I believe that the most important issues here, those having to do with identity, can be discussed and solved without unduly worrying about matters of collation; identity is a lot more important than collation, as well as a precondition for collation, and collation is a lot more difficult and can be put off. With respect to dealing with a file system, generally it is just identity that matters and collation is a concern that can typically be just tacked on after identity is solved.

That is, with a file system you need to know whether or not a file name you hold will or won't match a file in the system, and matching or not-matching is the main function of an identity. Similarly, the file system has to make sure that no 2 distinct files in it have the same file name, that is the same public identity. In contrast, the order that you order or sort a list of files by their names usually isn't so important; while all work with a file system requires working with identities, most work does not need to deal with collation. In practice several parties can agree on a single means of identifying files, while still having their own favorite collations, so the same list can be ordered in different ways.

Collation criteria is something that can be naturally applied externally to a file system, such as by a user program, and only identity criteria needs to be built-in to the file system.

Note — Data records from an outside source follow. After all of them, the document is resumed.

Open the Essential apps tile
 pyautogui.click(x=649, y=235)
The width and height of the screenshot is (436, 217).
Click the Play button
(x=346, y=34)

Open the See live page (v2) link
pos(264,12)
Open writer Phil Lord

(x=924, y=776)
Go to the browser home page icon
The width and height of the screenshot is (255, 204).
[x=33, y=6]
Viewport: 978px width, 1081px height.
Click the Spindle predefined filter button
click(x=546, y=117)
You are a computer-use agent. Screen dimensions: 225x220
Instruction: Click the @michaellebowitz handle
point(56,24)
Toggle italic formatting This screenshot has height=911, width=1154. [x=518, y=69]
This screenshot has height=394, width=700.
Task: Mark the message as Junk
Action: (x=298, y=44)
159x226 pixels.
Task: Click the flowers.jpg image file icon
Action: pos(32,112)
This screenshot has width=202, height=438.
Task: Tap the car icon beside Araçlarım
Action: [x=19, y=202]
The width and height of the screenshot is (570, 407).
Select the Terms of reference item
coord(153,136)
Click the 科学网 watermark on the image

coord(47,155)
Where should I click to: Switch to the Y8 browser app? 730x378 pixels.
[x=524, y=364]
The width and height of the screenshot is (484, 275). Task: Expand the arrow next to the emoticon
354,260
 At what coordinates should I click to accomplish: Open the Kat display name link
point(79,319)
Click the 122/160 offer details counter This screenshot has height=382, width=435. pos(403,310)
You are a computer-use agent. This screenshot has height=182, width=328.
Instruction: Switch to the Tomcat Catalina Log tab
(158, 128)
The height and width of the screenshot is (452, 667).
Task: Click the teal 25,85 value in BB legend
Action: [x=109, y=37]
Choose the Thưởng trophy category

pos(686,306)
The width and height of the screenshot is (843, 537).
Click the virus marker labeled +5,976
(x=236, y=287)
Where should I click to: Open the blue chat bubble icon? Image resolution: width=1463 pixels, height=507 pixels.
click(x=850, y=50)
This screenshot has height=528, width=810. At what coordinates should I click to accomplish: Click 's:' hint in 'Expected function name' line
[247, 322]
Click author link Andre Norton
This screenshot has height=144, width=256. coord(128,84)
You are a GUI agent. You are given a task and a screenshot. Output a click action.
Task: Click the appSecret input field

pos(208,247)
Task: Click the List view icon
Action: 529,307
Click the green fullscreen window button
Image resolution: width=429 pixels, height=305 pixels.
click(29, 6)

So collation doesn't need to be considered in Perl's file-system interface, while identity does; collation can be a layer on top of the core interface that just cares about identity.

One maxim I apply in my database work, and that I believe applies to this discussion, is "any logical difference is a big difference". If you have 2 distinct value literals such that you consider the difference in each literal's spelling to be significant, such that you can't for all use cases substitute one literal for the other, then the 2 literals denote 2 distinct values; in the other case, where you can always substitute one for the other harmlessly, then they denote the same value. The concept of 'value' and 'identity' are the same, and any value is its own identity.

And so, with your 7 'resume' literals, I would say that if there is a reason for any of the spellings to exist that couldn't be handled by one of the other spellings, then all 7 literals are distinct/non-identical taken as-is.

If you *know* that the 7 strings are all UTF-8, then locale doesn't have to be considered for equality; just your unicode abstraction level matters, such as if you're defining the values in terms of graphemes vs codepoints vs bytes.

When talking about identity, there is no such thing as case-insensitivity or accent insensitivity or whitespace insensitivity or what have you. If you have any reason to not replace every "E" with an "e" or vice-versa in your character string, then you consider those 2 non-identical and so they wouldn't match; by contrast, true case-insensitivity means you can replace every "e" with an "E" (for example) and forget than an "e" ever existed; the actual equality test is then the same since all comparands would only have the "E".

And so I brought up before that the generalization of case-concerning matters is about normalization and folding. Where the normal situation of everything-sensitive character data is just "$foo eq $bar", case-insensitive is really "lc($foo) eq lc($bar)", accent-insensitive is "strip_accents($foo) eq strip_accents($bar)", and whitespace-insensitive is "strip_ws($foo) eq strip_ws($bar)"; in every case, the actual "eq" is everything-sensitive, but since its arguments have been normalized, the actual domain of characters they would compare is smaller. In each normalized case, you aren't comparing $foo and $bar at all, but rather you are comparing 2 other values.

Now normalization can be arbitarily complex or different, but ultimately its just a functional mapping or functional dependency (the normalized version is the dependent and the non-normalized one is the determinant) and at the end of the day the actual tests for comparison or identity tests are the same and simple.

As for collation, if the collation is deterministic and fully-ordered then every 2 distinct characters does not compare as 'same' and one will always sort before the other. If 2 characters sort as 'same' then either the collation is just partially-ordered, in which case the 2 characters would order randomly, or otherwise the 2 characters are in fact the same character and all occurrences of one can be safely replaced by the other. No matter what your collation is, no 2 characters considered non-identical would compare as 'same' unless the collation was just partially ordered.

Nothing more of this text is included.